| | Date: May 4, 2018 | Source: The Daily Star | | Rebels start pullout from south Damascus | BEIRUT/THE HAGUE, Netherlands: Syrian rebels began pulling out of an enclave they have surrendered in south Damascus Thursday, but a few fighters in another besieged area near Homs shelled government areas after their groups agreed to quit.
The enclaves in south Damascus and near Homs are the only besieged areas still held by rebels, though they still control large tracts of northwest and southwest Syria, lying along its international borders, which are not surrounded by the army.
Syrian President Bashar Assad has focused on dislodging rebels from their remaining besieged pockets since driving them from Eastern Ghouta last month after a fierce offensive.

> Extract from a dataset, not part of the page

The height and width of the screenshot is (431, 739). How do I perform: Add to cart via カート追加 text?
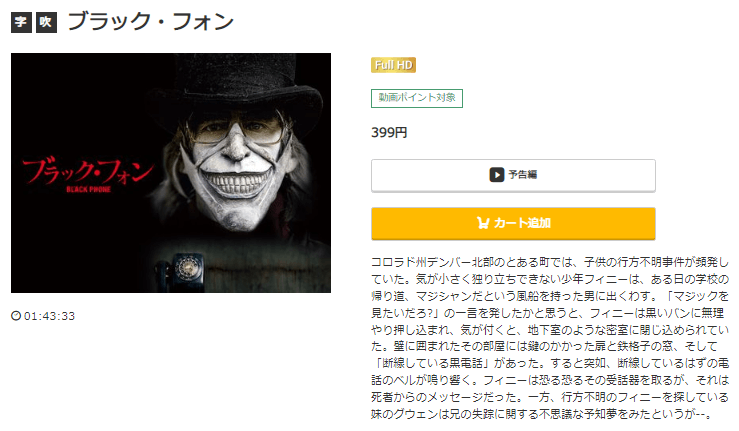pos(522,223)
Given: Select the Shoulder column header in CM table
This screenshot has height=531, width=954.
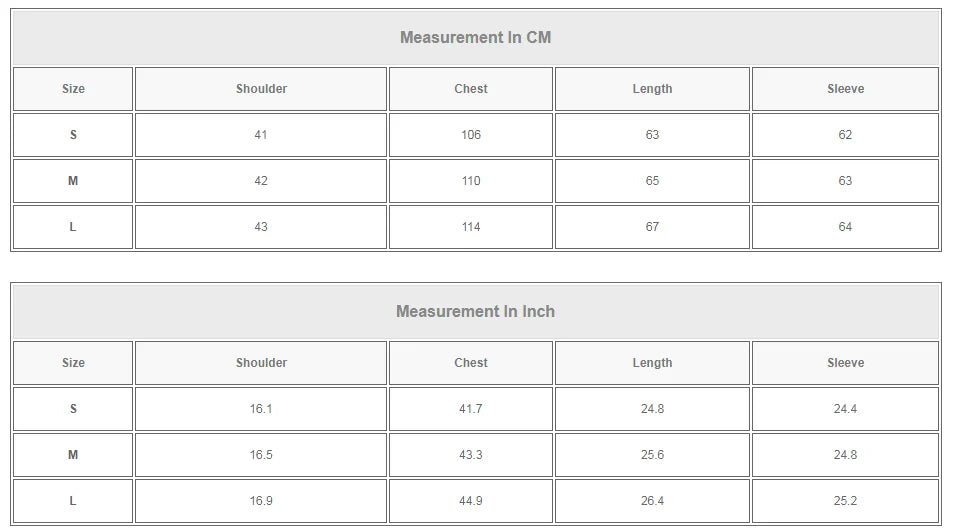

Syrian state television showed footage of buses arriving at Beit Sahm, driving through narrow streets surrounded by soldiers and with concrete buildings above showing scars of war.
It later reported that the first batch of buses had departed, carrying fighters and their families from the area.
Some 5,000 fighters and their family members are expected to leave the Beit Sahm, Babila and Yalda neighborhoods for the opposition areas in northern Syria, it reported, following an earlier group that left the enclave Monday.
Elsewhere, insurgents in the biggest of the remaining besieged areas, located between the cities of Hama and Homs around the towns of Rastan, Talbiseh and Houleh, also agreed to surrender Wednesday.
However, a small number of them rejected the deal and shelled government areas late Wednesday and early Thursday, the Britain-based Syrian Observatory for Human Rights and two local sources said.
In Damascus, Daesh (ISIS) fighters holding another part of the same enclave are still fighting after weeks of intense bombardment in the area of Al-Hajar al-Aswad and Yarmouk Palestinian refugee camp.
Syrian troops managed to capture more areas from Daesh on the southern edge of the city cutting the region held by extremists into two parts.
The Hezbollah-run War Media Center said troops cut off the militants based in Yarmouk from those in the Al-Hajar al-Aswad neighborhood to the south.
Yarmouk and Al-Hajar al-Aswad are the last two areas outside government control in Damascus.
The observatory said that since the government offensive on the area began on April 19, 112 soldiers and pro-government gunmen, as well as 91 Daesh fighters have been killed. Dozens of civilians have been killed as well in the fighting, according to the activist group. Off the coast of Syria, meanwhile, a Russian fighter jet crashed Thursday killing both pilots, according to Russia’s Defense Ministry, which said the plane did not come under fire.
State news agency Tass cited the ministry as saying the Su-30 crashed shortly after takeoff from the Russian air base at Hmeimim in Syria.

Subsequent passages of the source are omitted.